Dieser existenziellen Situation und ambivalenten Stellung des “Menschen im Kosmos” wird so auch nur eine Haltung gerecht, welche weder einseitig die Sonderstellung und Würde als animal rationale betont, noch die Nichtigkeit seiner Handlungen und Lebensvollzüge sowie seine Endlichkeit und Verlorenheit angesichts der unermesslichen, schauerlich schweigenden Weiten des leeren Universums alleine zur Grundlage einer Bestimmung des Menschen heranzieht. Ebenso wenig angemessen (wenn auch für Pascal als menschlich-allzumenschlich nachvollziehbar) erscheint ihm eine Flucht in die vielfältigen Formen der “Zerstreuung”: Bei diesen wird letztlich auf verschiedenen Wegen (so beispielsweise vermittels rast- und seelenloser Tätigkeiten und Unternehmungen, Belustigungen und Spiele) versucht, dem Gedanken an dieses (eigene) menschliche Elend auszuweichen, der Langeweile und dem Überdruss (ennui) angesichts “des natürlichen Unglücks unseres schwachen und sterblichen Zustandes, der so erbärmlich ist, dass nichts uns trösten kann, wenn wir ihn näher betrachten” zu entgehen, um so der trügerischen Illusion eines glücklichen Daseins folgen zu können. Doch gerade darin sieht Pascal “unser grösstes Unglück”, weil es uns “hauptsächlich davon abhält, an uns zu denken, und uns zugrunde richtet, ohne dass wir es merken”.

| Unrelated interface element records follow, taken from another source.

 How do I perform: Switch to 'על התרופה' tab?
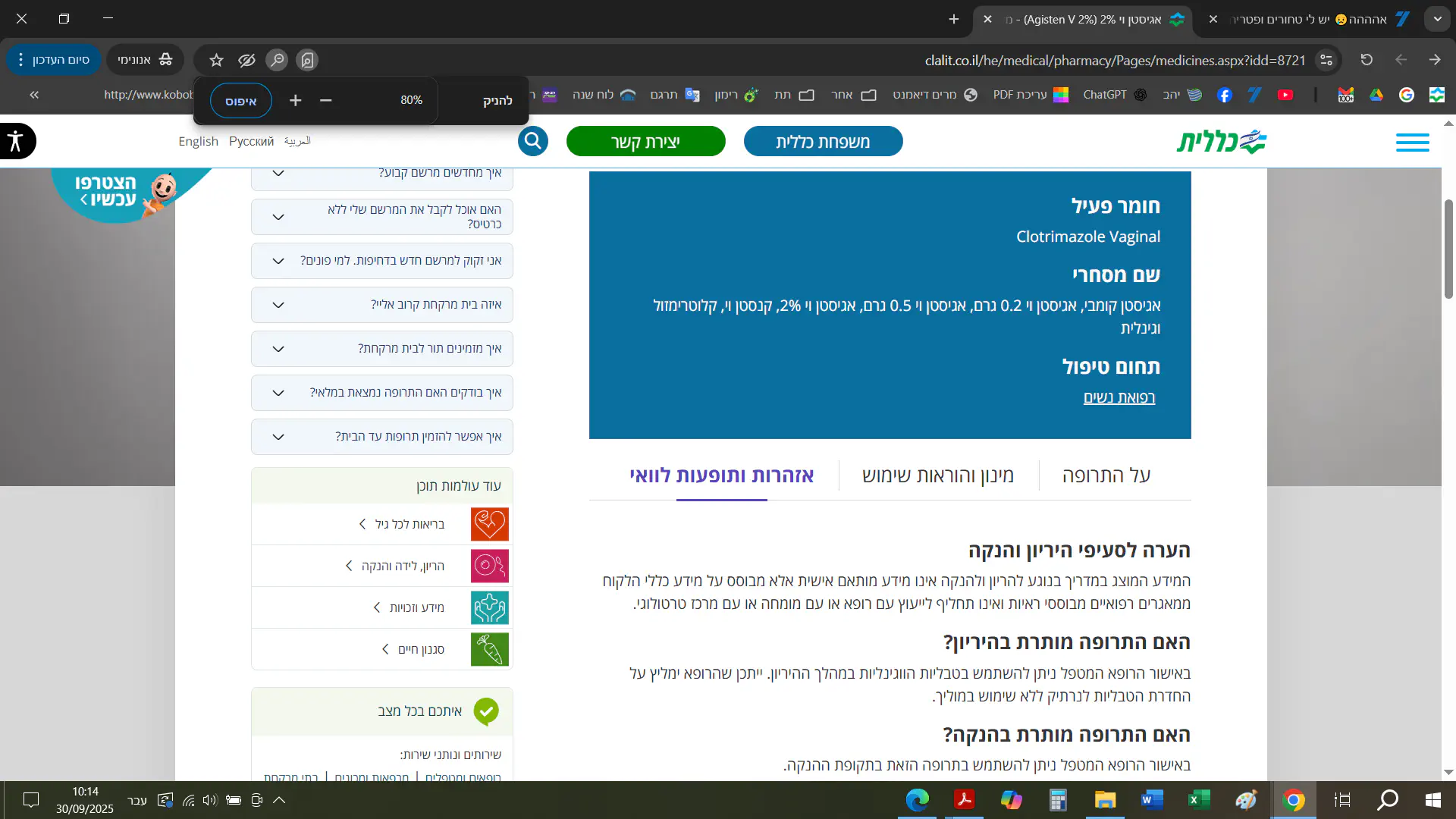(1106, 475)
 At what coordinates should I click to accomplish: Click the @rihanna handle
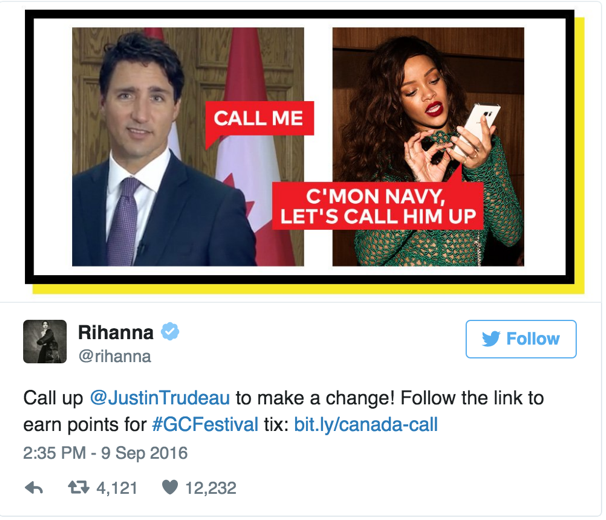pyautogui.click(x=114, y=356)
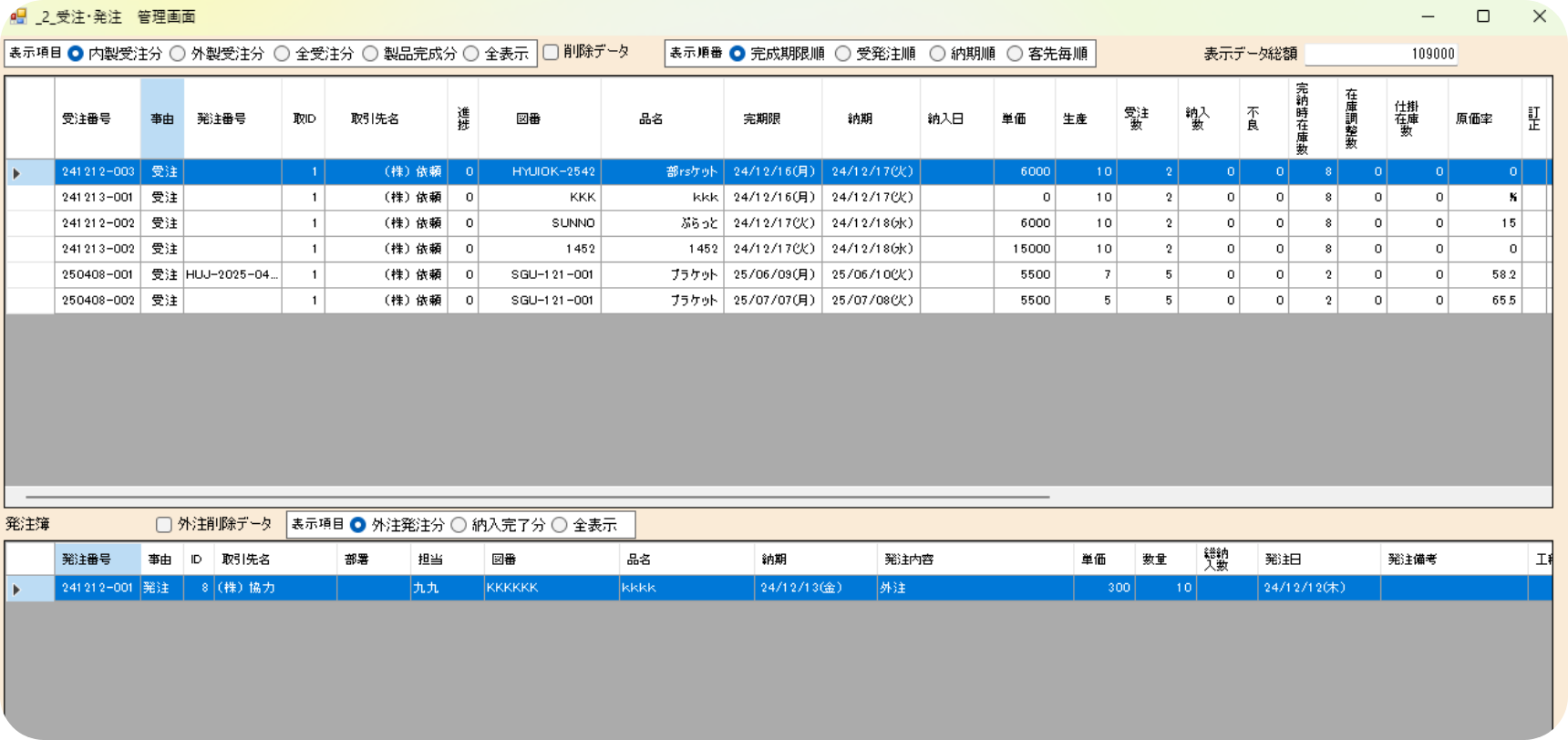
Task: Click the 取引先名 header in upper grid
Action: (375, 118)
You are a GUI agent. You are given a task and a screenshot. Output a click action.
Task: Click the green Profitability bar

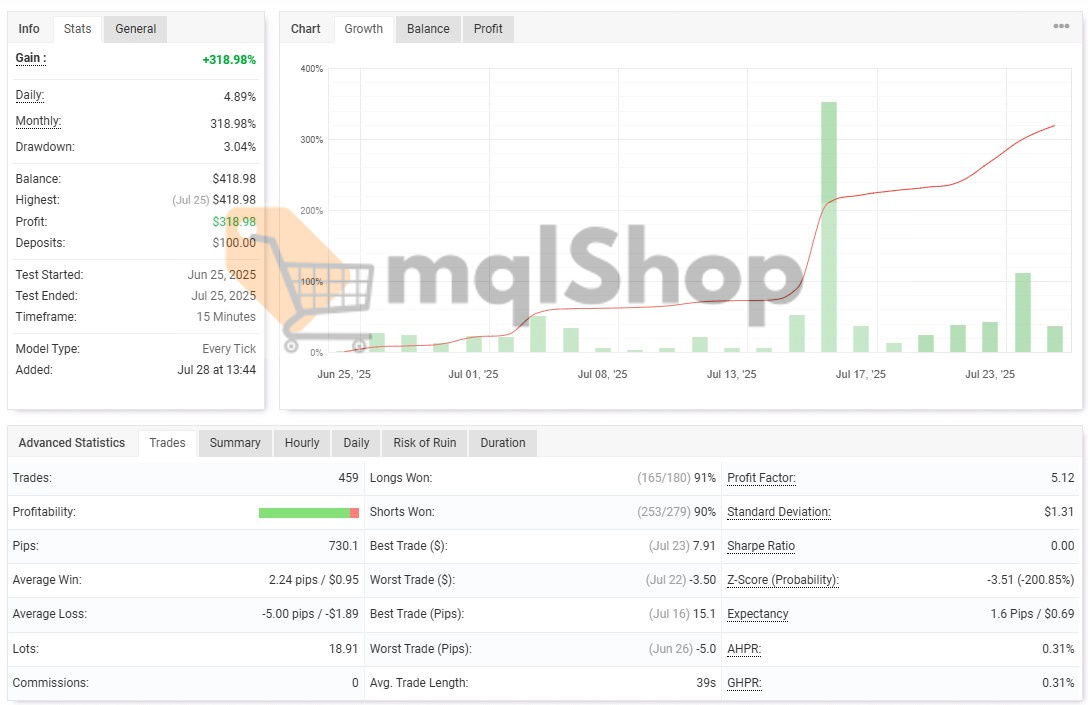pyautogui.click(x=304, y=513)
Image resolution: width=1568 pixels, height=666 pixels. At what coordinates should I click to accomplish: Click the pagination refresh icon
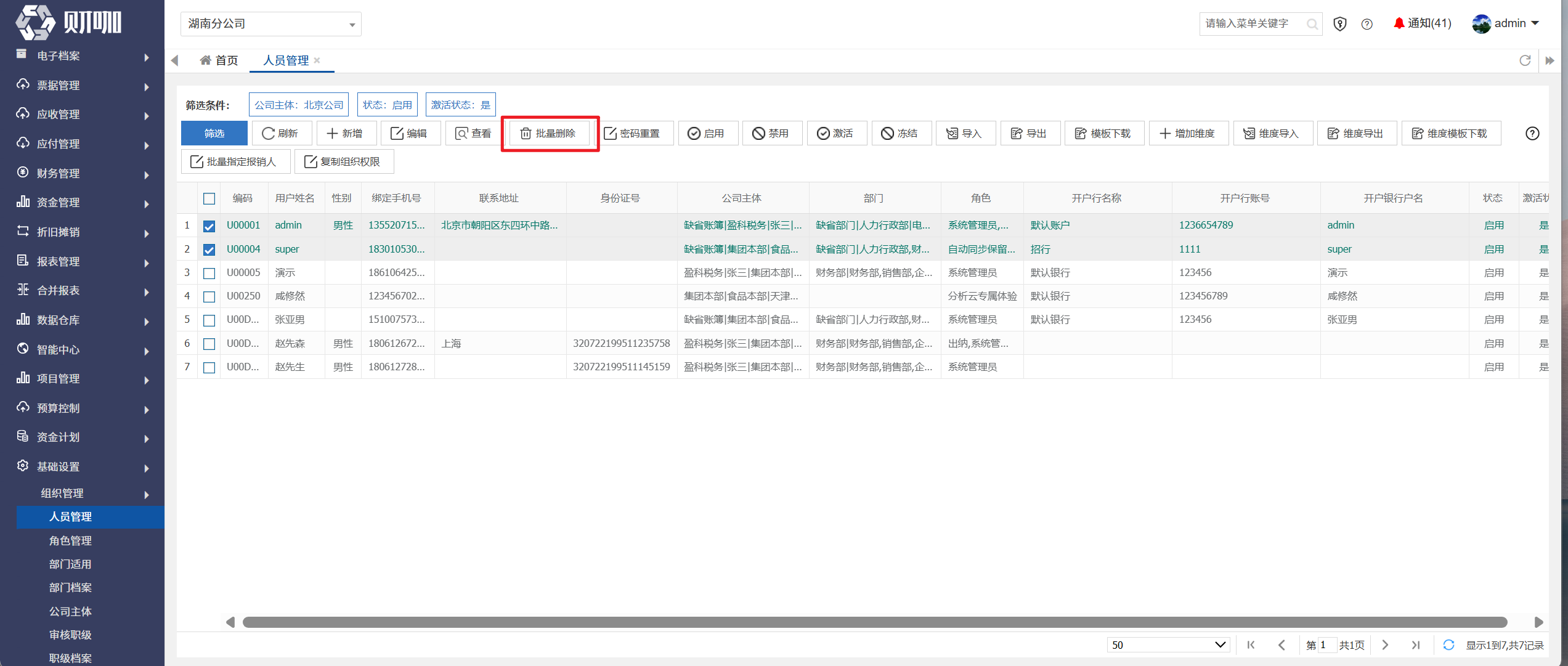(1448, 644)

Das geforderte luzide, wache Bewusstsein hinsichtlich des eigenen Elends – bleibt es ohne Glauben – führt jedoch, so Pascal, zur Verzweiflung, so wie umgekehrt ein Glaube und eine vermeintliche Erkenntnis Gottes, welche das menschliche Elend ignoriert, zum Hochmut führen muss. Im christlichen Welt- und Menschenbild sieht Pascal beides angemessen integriert, findet sich doch darin, sowohl die durch die Schöpfung konstituierte Grösse als auch das mit dem Sündenfall einhergehende Elend, die Erlösungsbedürftigkeit der Kreatur sowie eine Heilsperspektive. Pascals Christentum kreist hierbei vor allem um die Person Jesus Christus, die sowohl Gott als auch menschliches Elend repräsentiert.

Pascals am Schicksal des Einzelnen sich entzündendes, existenzielles Fragen nach dem Menschen, seiner Stellung im Kosmos und vor Gott vermag auch heute, 350 Jahre nach seinem Tode, die Leser zu packen, zu irritieren und aus der Zerstreuung zum Ernst des eigenen Daseins in seiner Grösse und seinem Elend zu führen, wovon das Wagnis einer Lektüre seiner Pensées überzeugen wird.